Domain account-management and directory-service audit events are generated on domain controllers. If the audited object is a domain group, user, computer, or AD DS object, target the audit GPO to domain controllers and verify the effective policy on a domain controller. Use member-server or workstation audit GPOs for local resources such as files, registry keys, and process creation.

Configure advanced auditing

Enable advanced auditing through Group Policy:

For domain-controller auditing, target the GPO to the Domain Controllers OU, or use the Default Domain Controllers Policy if that's where your organization manages DC audit settings. Enable the relevant Account Management and DS Access subcategories there, then add SACLs to the specific AD objects or containers that need Directory Service Access or Directory Service Changes auditing.

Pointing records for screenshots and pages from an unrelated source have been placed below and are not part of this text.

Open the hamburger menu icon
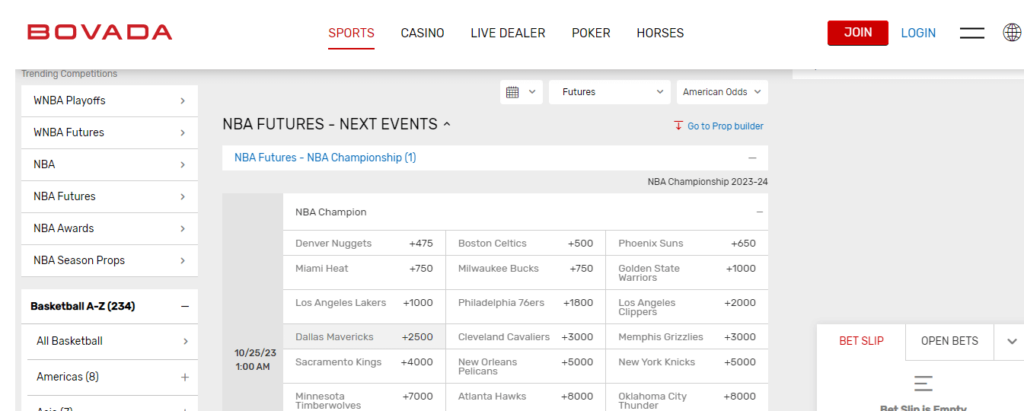The width and height of the screenshot is (1024, 411). [x=972, y=33]
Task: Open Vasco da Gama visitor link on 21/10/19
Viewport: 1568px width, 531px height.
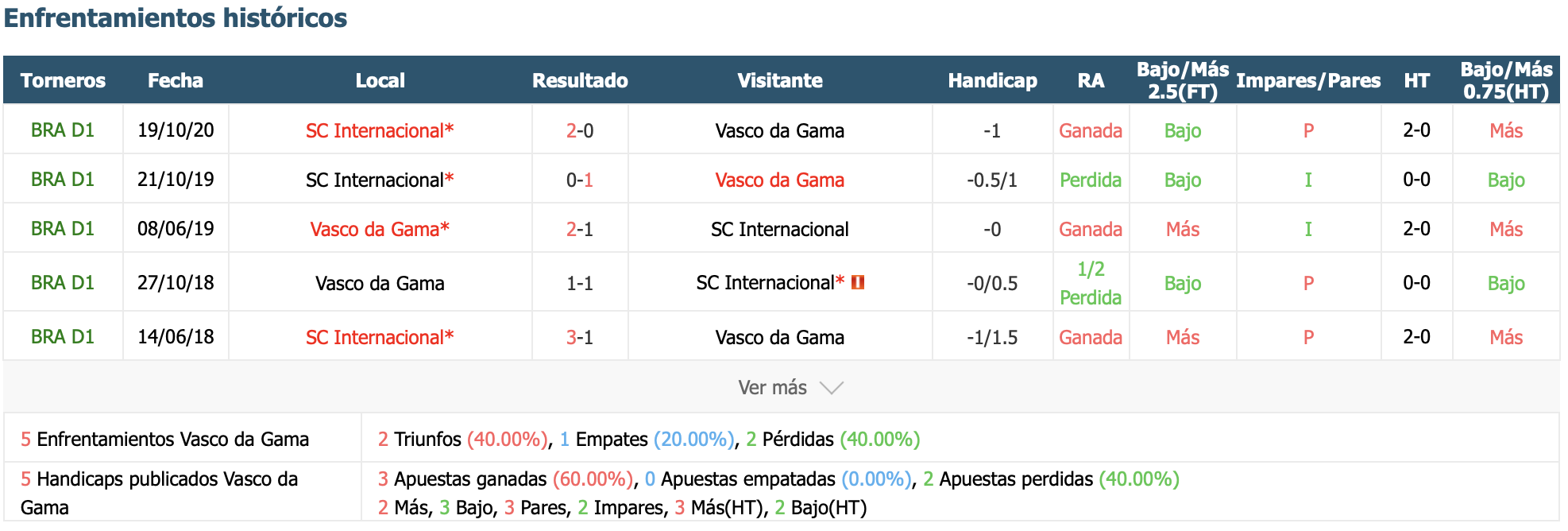Action: (x=779, y=180)
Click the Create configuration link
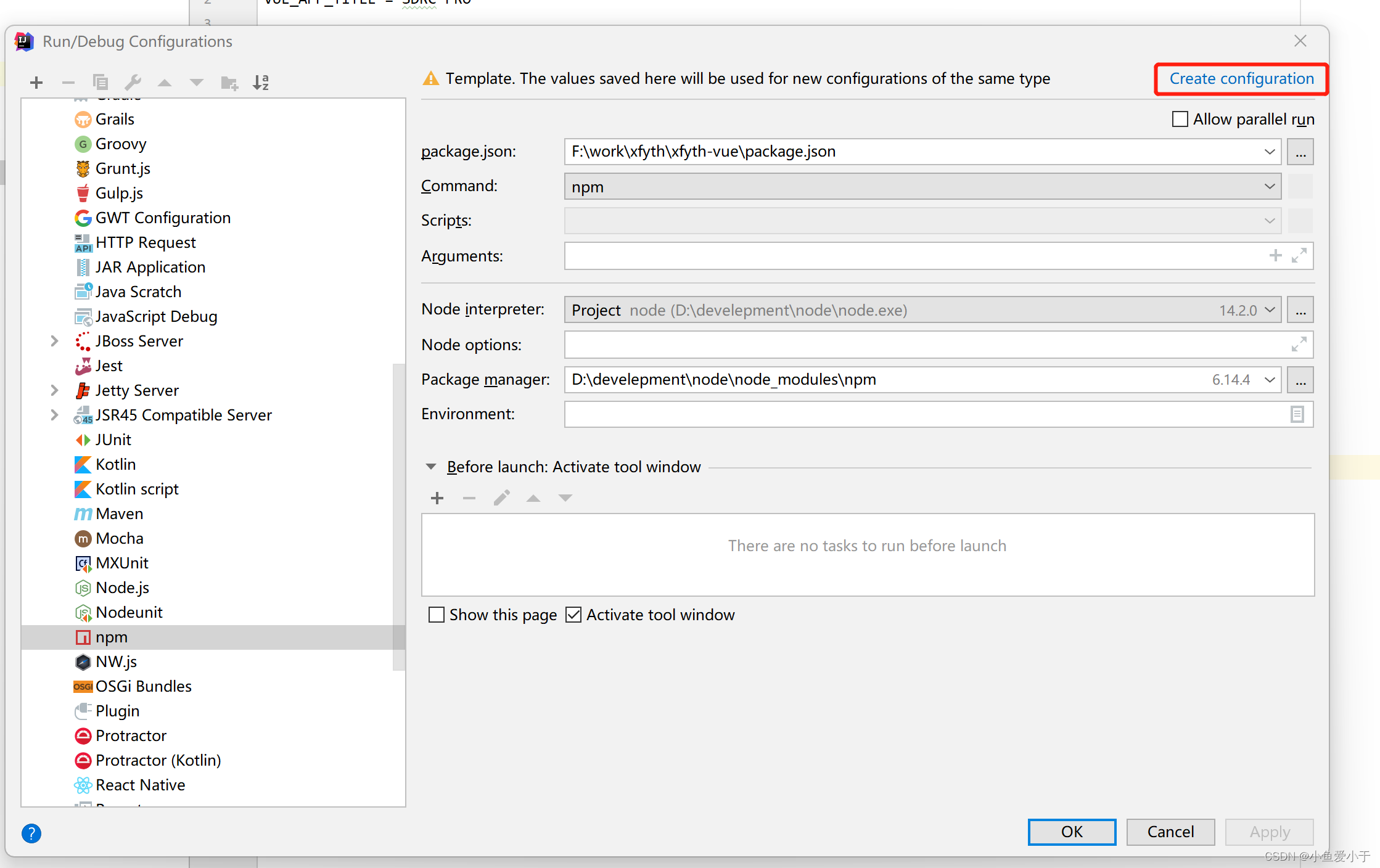Screen dimensions: 1380x868 coord(1241,79)
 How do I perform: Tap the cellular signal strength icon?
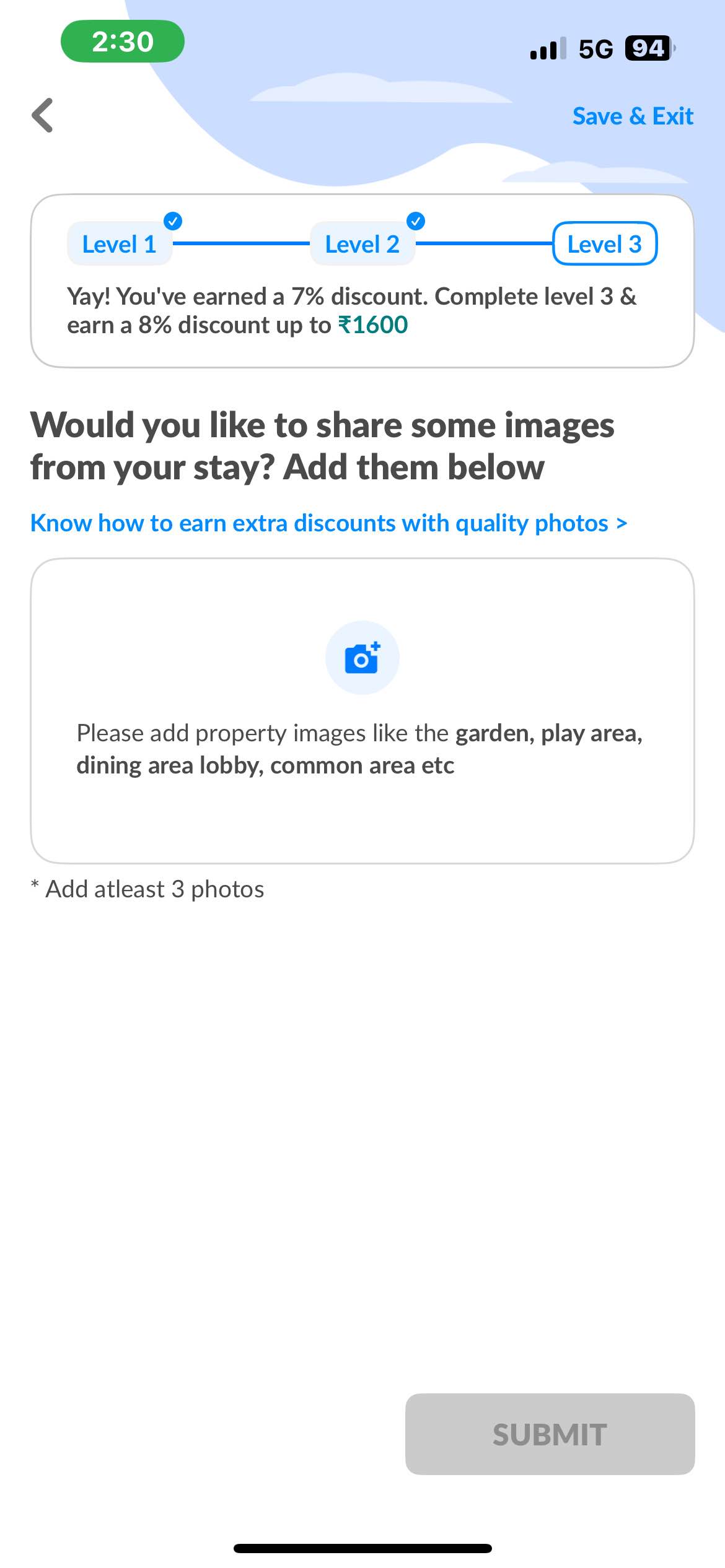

  1. Confirm Audit: Force audit policy subcategory settings is Enabled under Local Policies > Security Options.
  2. Go to Security Settings > Advanced Audit Policy Configuration > Audit Policies, open a category, then set each subcategory to Success, Failure, or both.

Audit access to a sensitive NTFS folder:

  1. Enable Object Access > Audit File System in the GPO.
  2. On the folder, select Properties > Security > Advanced > Auditing (select Continue if prompted for elevation) > Add > Select a principal (for example, Everyone), set Type to Success, Fail, or All, set Applies to, then select the access to audit (for example, Modify and Delete).
  3. If the folder is shared and you also need share-level access events, enable Object Access > Audit File Share or Audit Detailed File Share on the file server. These share subcategories don't use the folder SACL and can generate high event volume.

Verify and inspect the effective policy on a host:

gpupdate /force
auditpol /get /category:*

Run the same auditpol verification on a domain controller when you configure Account Management or DS Access auditing for domain objects. A member server's effective audit policy doesn't prove that domain controller audit policy is enabled.